Zhiying Li  1 Mingjie Liu  1 Haiyang Zhao  1 Wei Zhang  1 Long Wang  1 Yan Zhang  1 Jiaxin Xu  1 Tao Shen  1 Dongmei Ren  2 Xiaoning Wang  3
Affiliations
  • 1. Key Laboratory of Chemical Biology (Ministry of Education), School of Pharmaceutical Sciences, Cheeloo College of Medicine, Shandong University, Jinan, 250012, PR China.
  • 2. Key Laboratory of Chemical Biology (Ministry of Education), School of Pharmaceutical Sciences, Cheeloo College of Medicine, Shandong University, Jinan, 250012, PR China. Electronic address: [email protected].

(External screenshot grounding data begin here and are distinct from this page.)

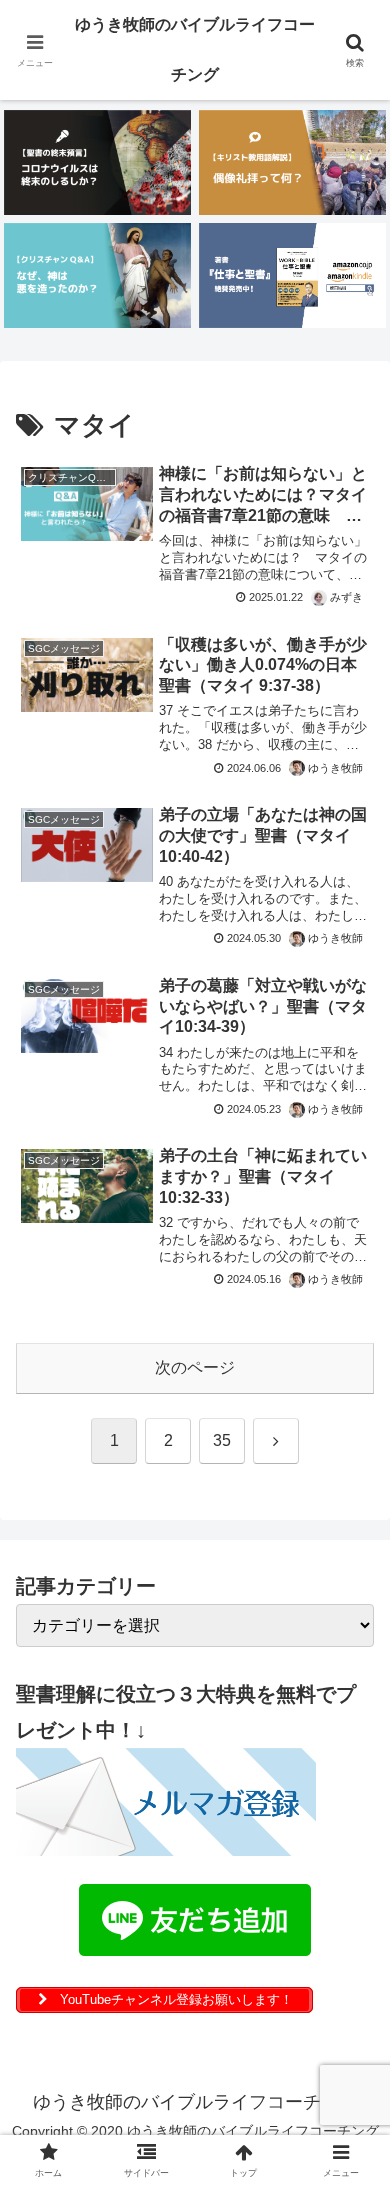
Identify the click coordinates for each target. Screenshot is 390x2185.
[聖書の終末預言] (97, 162)
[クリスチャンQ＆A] (97, 275)
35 (222, 1440)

  • 3. Key Laboratory of Chemical Biology (Ministry of Education), School of Pharmaceutical Sciences, Cheeloo College of Medicine, Shandong University, Jinan, 250012, PR China. Electronic address: [email protected].
Abstract

Targeted protein degradation has been emerging as a powerful strategy for modulating redox homeostasis. While CRBN-based PROTACs targeting Keap1 successfully promote Nrf2 activation, their translational potential is constrained by CRBN-associated resistance mechanisms and their large molecular size. Two series of hydrophobic tag-tethering degraders (HyTTDs) were designed based on the covalent Keap1 ligand CDDO. Degradation efficiency was evaluated in multiple cell lines, leading to the identification of NBE5, a norbornene-tag-containing degrader, as the most potent compound. NBE5 effectively degraded Keap1 and activated the Nrf2 antioxidant response. Mechanistic studies revealed a unique dual-pathway degradation process involving the ubiquitin-proteasome system and the autophagy-lysosome pathway. Our findings not only establish HyTTD as a viable degradation strategy for Keap1 but also identify NBE5 as a promising therapeutic candidate for redox-related pathologies such as inflammatory bowel disease.

Keywords
Bardoxolone; Hydrophobic tag; Inflammatory bowel disease; Keap1; Nrf2 activation; Targeted protein degradation.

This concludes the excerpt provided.